Il metabolismo e gli effetti dei farmaci cambiano in presenza di una malattia cronica di fegato ed in particolare in corso di cirrosi. Infatti il fegato ha un ruolo centrale nel metabolismo dei farmaci: l'assorbimento, la distribuzione e l'eliminazione risentono dell'attività funzionale del fegato. In corso di malattie del fegato, qualsiasi sia il farmaco utilizzato, occorre tenere presente le alterazioni farmacocinetiche indotte dalla malattia stessa e le conseguenti variazioni riguardanti l'efficacia, gli effetti collaterali e la possibile tossicità.

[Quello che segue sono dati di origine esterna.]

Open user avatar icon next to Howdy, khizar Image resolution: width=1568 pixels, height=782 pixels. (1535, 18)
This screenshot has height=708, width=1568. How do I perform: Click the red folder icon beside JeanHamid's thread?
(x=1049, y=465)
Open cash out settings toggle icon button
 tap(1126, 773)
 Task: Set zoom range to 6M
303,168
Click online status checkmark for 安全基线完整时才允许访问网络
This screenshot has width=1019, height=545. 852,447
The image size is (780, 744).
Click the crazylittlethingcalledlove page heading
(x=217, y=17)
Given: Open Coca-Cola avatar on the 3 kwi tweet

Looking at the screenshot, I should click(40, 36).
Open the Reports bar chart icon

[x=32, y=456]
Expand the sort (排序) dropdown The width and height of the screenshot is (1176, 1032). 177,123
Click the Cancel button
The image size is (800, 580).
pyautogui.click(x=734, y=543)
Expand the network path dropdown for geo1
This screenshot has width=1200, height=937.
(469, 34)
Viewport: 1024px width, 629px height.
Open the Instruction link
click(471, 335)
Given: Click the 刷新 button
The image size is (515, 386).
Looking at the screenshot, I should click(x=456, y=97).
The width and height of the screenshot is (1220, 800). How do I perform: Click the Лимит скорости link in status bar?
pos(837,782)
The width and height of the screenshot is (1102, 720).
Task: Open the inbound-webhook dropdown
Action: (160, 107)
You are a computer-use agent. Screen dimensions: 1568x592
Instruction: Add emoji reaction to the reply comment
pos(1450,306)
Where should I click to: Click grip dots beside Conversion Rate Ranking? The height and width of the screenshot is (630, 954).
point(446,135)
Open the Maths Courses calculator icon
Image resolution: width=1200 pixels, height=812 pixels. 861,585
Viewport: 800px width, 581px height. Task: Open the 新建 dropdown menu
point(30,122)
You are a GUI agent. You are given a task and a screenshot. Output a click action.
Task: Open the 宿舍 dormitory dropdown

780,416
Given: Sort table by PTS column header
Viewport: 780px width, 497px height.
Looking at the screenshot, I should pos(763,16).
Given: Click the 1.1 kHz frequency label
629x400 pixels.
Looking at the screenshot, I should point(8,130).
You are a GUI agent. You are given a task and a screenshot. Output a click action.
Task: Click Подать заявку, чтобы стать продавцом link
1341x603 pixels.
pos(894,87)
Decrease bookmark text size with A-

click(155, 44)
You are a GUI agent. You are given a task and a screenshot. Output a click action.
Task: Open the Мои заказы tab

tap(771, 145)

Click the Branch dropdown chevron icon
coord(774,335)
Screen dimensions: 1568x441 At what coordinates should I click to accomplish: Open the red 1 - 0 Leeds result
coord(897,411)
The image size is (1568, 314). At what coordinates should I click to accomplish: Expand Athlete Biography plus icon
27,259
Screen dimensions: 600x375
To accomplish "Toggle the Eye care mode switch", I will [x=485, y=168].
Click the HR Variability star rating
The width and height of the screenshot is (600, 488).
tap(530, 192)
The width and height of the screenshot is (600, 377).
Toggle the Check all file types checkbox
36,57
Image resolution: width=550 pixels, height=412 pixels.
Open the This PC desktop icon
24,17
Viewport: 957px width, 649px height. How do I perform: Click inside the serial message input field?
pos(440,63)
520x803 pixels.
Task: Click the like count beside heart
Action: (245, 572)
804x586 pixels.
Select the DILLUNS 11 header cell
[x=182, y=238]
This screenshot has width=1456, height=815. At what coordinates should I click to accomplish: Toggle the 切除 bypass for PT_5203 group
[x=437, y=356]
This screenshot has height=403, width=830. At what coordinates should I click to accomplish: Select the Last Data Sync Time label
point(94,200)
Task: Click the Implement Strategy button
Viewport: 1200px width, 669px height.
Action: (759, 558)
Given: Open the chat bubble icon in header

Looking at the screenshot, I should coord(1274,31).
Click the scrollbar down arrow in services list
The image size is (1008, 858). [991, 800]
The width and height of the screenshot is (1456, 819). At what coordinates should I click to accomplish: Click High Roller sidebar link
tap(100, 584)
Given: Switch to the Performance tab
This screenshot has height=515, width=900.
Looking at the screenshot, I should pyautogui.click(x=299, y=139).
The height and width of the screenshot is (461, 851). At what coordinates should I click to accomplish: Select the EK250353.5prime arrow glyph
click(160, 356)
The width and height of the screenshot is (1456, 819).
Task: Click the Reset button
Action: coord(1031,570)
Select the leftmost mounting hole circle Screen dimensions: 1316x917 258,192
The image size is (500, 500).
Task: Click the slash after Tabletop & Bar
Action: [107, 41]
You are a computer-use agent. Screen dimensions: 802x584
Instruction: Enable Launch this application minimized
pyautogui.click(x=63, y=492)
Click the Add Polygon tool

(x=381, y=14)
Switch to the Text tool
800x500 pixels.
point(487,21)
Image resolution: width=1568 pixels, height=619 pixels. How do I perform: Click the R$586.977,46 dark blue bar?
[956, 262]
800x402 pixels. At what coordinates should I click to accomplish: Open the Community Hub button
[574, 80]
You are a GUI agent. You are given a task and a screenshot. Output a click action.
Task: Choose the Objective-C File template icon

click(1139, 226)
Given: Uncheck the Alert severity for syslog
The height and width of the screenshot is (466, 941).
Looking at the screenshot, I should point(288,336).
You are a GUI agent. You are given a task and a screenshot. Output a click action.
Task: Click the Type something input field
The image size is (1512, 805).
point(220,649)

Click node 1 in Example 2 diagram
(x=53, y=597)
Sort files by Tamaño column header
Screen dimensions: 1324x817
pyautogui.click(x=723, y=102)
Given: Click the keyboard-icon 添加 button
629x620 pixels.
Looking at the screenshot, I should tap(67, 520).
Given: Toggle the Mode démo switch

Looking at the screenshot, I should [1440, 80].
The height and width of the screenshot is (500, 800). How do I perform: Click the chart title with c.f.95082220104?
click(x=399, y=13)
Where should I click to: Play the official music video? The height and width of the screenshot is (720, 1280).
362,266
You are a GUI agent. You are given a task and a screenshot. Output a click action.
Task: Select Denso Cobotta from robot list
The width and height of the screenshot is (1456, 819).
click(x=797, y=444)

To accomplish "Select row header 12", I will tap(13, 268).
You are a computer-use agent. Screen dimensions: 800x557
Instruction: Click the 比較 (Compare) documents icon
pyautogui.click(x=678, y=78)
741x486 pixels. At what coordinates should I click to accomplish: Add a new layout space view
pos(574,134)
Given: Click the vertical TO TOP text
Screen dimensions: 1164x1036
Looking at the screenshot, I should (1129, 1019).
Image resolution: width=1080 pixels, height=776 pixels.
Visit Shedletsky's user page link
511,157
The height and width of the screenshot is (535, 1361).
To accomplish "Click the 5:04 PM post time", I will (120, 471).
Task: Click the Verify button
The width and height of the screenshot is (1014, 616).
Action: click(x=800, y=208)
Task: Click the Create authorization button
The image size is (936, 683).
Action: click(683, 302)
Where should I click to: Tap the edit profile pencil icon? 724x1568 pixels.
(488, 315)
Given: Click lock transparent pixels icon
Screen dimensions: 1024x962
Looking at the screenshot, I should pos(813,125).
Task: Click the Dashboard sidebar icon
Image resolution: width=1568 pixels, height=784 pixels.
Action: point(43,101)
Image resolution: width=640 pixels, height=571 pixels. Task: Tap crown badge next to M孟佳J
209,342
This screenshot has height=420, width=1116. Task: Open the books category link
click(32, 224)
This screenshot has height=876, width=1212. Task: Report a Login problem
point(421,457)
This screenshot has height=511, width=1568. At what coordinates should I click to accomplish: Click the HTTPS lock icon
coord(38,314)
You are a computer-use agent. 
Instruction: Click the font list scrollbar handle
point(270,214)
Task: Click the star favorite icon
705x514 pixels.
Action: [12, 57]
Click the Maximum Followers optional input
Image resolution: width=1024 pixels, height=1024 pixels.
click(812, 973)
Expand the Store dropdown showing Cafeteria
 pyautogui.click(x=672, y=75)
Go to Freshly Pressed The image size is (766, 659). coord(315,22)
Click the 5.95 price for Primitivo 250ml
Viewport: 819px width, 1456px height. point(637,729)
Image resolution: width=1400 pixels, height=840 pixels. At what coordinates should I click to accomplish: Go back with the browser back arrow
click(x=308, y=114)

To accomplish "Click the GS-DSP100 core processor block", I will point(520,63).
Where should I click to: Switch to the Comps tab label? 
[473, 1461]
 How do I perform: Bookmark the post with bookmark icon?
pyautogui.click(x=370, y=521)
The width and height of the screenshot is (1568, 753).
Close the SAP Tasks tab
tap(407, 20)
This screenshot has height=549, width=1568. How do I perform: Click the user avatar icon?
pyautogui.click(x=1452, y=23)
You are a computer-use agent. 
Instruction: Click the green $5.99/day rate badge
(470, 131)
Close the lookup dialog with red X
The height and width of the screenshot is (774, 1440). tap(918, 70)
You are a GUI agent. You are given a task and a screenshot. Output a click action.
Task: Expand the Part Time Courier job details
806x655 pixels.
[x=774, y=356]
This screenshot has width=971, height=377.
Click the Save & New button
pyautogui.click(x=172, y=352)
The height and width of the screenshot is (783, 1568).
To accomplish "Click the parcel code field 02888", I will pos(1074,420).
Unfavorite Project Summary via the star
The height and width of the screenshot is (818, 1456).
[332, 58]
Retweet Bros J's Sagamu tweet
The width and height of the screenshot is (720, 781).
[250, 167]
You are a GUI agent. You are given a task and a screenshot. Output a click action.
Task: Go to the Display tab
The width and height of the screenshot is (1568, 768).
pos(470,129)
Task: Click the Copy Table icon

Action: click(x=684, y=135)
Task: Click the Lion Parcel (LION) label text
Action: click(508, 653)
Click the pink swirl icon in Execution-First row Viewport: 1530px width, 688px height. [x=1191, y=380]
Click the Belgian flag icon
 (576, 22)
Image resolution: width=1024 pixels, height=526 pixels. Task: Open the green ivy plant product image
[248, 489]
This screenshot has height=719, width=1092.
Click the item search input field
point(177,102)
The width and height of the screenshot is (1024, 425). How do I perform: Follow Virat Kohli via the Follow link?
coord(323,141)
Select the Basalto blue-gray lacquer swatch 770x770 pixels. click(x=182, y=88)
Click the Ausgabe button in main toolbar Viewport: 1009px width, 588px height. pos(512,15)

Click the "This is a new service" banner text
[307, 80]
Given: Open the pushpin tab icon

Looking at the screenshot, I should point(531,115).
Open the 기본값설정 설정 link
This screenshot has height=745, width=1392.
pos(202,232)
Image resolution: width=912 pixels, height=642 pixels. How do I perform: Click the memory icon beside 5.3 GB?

Sono diverse le situazioni cliniche, sia correlate all'epatopatia sia da essa indipendenti, che impongono l'impiego di vari agenti farmacologici. La variabilità individuale della risposta ai farmaci, già ampia nel soggetto sano, risente in modo notevole della presenza di affezioni che modificano la funzione del fegato. Comunque anche nell'epatopatico vi è variabilità individuale dei vari parametri farmacocinetici per cui pazienti affetti da cirrosi possono avere, anche per lungo tempo, un comportamento simile a quello dei soggetti sani, oppure possono distaccarvisi in modo considerevole.